Nor was it one of those cocktails that are poured from a bottle, and served hot out of a silver-snouted shaker on a sloppy waiter, but a masterpiece from the hands of an artist, who took pride in his handiwork.
With the modesty of a chorus girl with a good figure on a “first night,” he toasted the valet with much ceremony.
Soon he was dressed in the mess jacket of a petty officer, and putting a yachting cap jauntily on his head, he went out to seek his friend. The valet told him he would find Mr. Edestone in the breakfast room, and he was shown thither by an officer who was waiting for him.
As he passed along, he could not divest himself of the idea that he was on board Edestone’s yacht, the Storm Queen again, only that everything here was on a larger scale. The breakfast room, he discovered, was on the same deck but farther forward, and was reached by passing through a large room furnished as a general living-room.
Edestone came forward to greet him with a rather melancholy expression on his face.
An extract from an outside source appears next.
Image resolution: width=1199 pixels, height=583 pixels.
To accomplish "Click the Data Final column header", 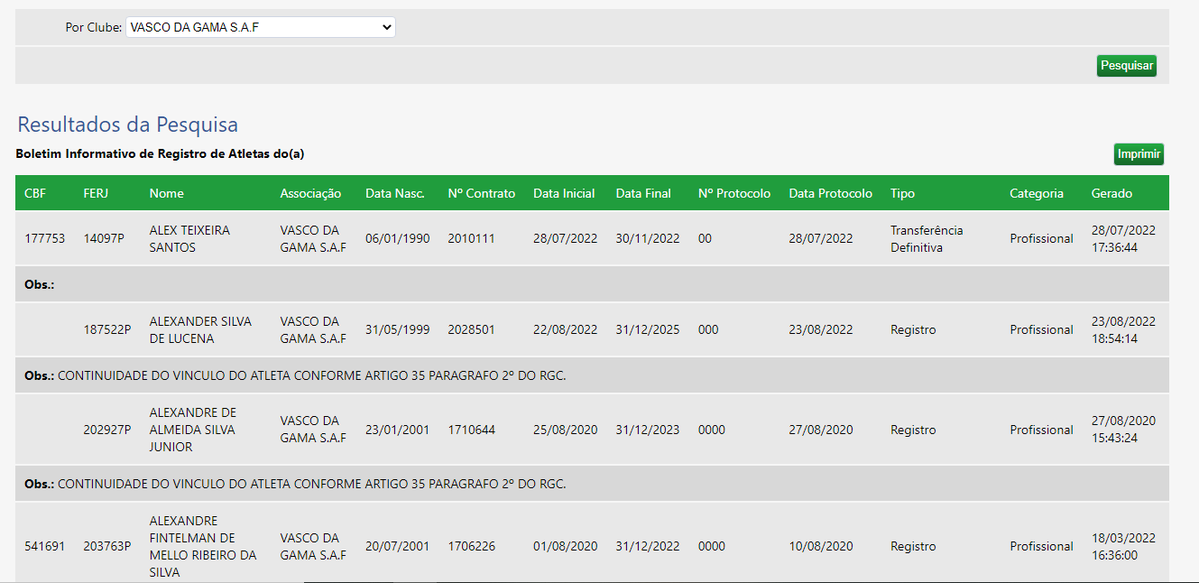I will tap(643, 193).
He was dressed in a yachtsman’s dinner jacket which fitted him perfectly, and with his bandaged head, he looked more than ever the sea lord. His rank of Captain was shown by the stripes on his arm.
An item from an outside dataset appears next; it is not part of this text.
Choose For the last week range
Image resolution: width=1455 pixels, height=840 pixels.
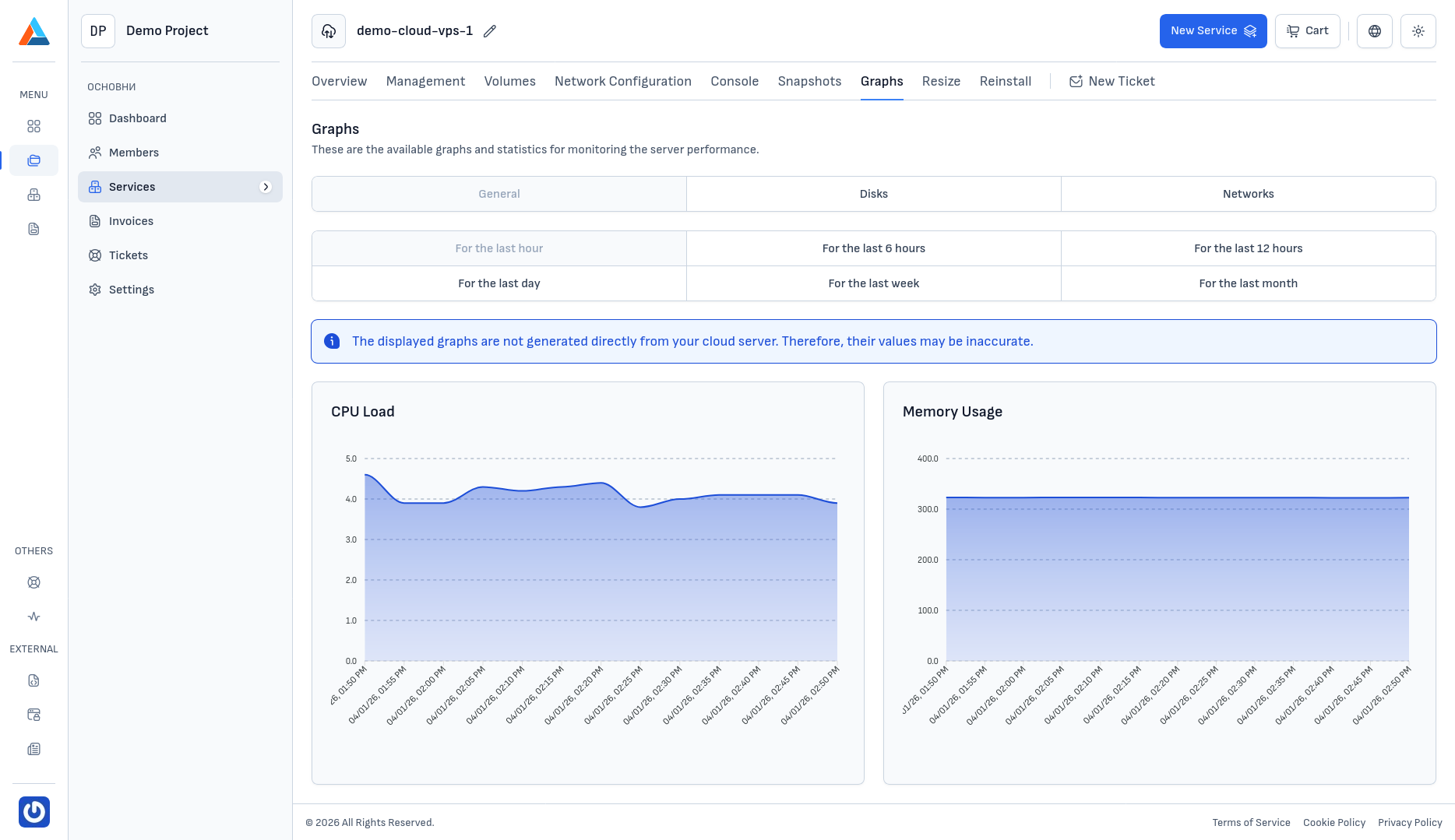(873, 283)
The room was, as one would expect Edestone to have in his New York or country house, simple but handsome.
He had just been giving some orders about the windows which were of the same form and size as those Lawrence had remarked in his own room, and like them opened against a wall; but at Lawrence’s appearance, he interrupted these instructions.
“I am glad to see you aboard.” He presented his hand, which Lawrence took with his left. “I had looked forward to your first trip with me with so much pleasure. But how different it is from the way I had pictured it. I cannot get Fred, Stanton, or my two sailors out of my mind.”
Lawrence’s own face saddened, but for Edestone’s sake he endeavoured to speak philosophically.
“The fortunes of war, old man. Why grieve? You certainly were not to blame.”